BSc (Hons) Psychology
Level 2 Psychological Methods – encourage pre-registration and/or replication studies for Level 2 group research projects
Level 3 thesis – encourage pre-registration and/or (conceptual) replication studies and/or meta-analyses for thesis projects; thesis marking criteria to include considerations of how/whether thesis reports demonstrate open science principles in design and reporting of thesis (e.g., transparency of evidence, steps taken to avoid HARKing, actions taken to guard against QRPs).
MSc Psychological Science
Methods, Design, and Analysis in Psychology – encourage pre-registration and/or replication studies for tutorial group projects
Thesis module – encourage pre-registration and/or (conceptual) replication studies and/or meta-analyses for thesis projects; thesis marking criteria to include considerations of how/whether thesis reports demonstrate open science principles in design and reporting of thesis (e.g., transparency of evidence, steps taken to avoid HARKing, actions taken to guard against QRPs)
All programmes
Making project data openly available through a data repository (e.g., OSF)
Pre-registration of research protocols for projects (e.g., OSF, AsPredicted)
Shift to teaching analysis using openly accessible and reproducible data analysis software packages (R with R Markdown, Python with Jupyter, Quarto etc.)

Data for locating visible targets
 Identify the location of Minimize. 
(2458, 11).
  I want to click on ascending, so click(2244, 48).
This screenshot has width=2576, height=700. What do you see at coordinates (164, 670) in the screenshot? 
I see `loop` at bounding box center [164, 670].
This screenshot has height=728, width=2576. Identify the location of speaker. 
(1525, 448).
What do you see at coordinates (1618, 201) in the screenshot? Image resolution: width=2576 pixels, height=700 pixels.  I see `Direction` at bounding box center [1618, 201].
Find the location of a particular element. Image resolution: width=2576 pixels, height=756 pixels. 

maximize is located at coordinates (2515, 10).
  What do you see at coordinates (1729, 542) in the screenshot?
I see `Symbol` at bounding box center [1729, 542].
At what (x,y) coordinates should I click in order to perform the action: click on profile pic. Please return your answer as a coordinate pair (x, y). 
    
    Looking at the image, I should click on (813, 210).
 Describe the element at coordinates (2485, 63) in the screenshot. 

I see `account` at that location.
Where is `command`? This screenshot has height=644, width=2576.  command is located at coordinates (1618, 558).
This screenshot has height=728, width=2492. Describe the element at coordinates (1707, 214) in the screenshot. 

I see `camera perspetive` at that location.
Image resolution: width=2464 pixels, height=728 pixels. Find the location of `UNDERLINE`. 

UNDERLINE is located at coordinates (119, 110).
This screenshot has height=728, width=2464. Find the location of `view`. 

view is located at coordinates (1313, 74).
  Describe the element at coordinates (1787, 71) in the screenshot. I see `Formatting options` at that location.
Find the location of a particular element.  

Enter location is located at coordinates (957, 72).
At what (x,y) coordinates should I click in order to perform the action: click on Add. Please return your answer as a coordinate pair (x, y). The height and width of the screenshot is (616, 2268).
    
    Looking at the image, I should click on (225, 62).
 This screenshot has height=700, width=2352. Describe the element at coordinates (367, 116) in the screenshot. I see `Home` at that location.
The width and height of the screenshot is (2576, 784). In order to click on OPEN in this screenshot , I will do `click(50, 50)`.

SET TASK: In the text on open science practices for psychology programs, which repository is given as an example for making project data openly available?

SOLUTION FOR THIS EXERCISE: OSF.